Find every line containing "Given" in the records below and report the tally as a bare number.

++++ WORKING DATA ++++

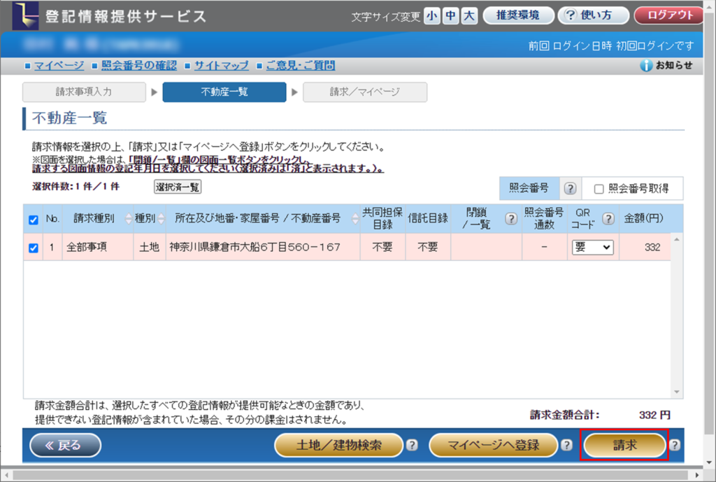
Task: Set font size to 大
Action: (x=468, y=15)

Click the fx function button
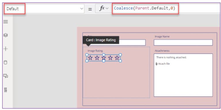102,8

++++
++++ WORKING DATA ++++

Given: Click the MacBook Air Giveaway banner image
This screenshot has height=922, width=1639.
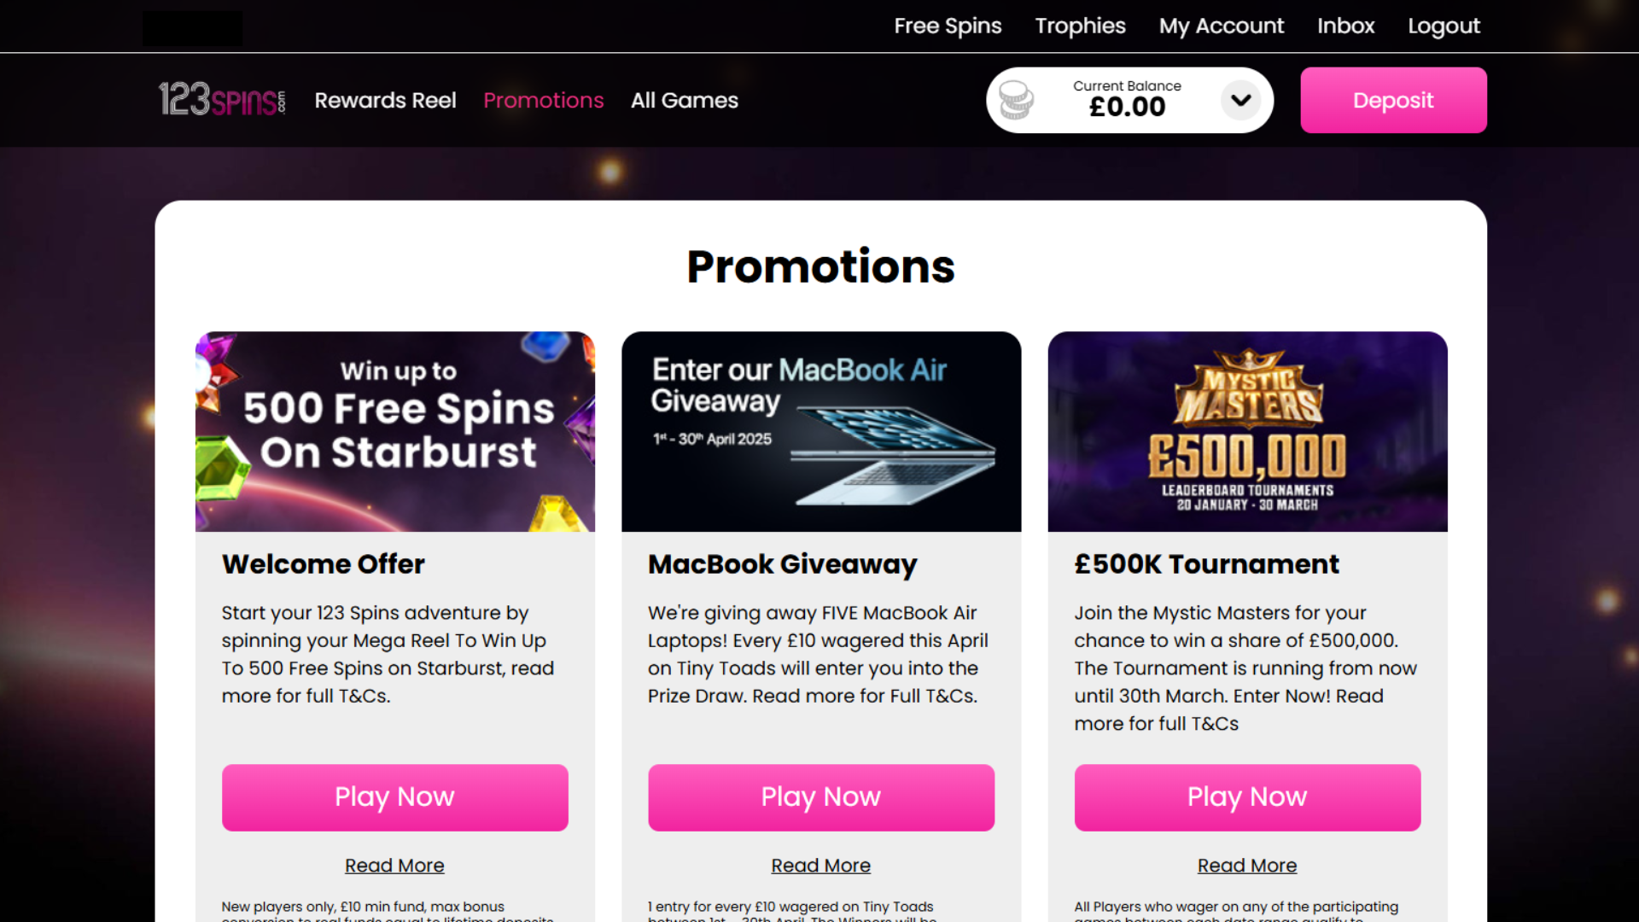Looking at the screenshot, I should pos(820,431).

++++
++++ WORKING DATA ++++

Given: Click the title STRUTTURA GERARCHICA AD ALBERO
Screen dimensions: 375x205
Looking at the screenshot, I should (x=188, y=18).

++++

▶ REPLY TO THE EXERCISE
2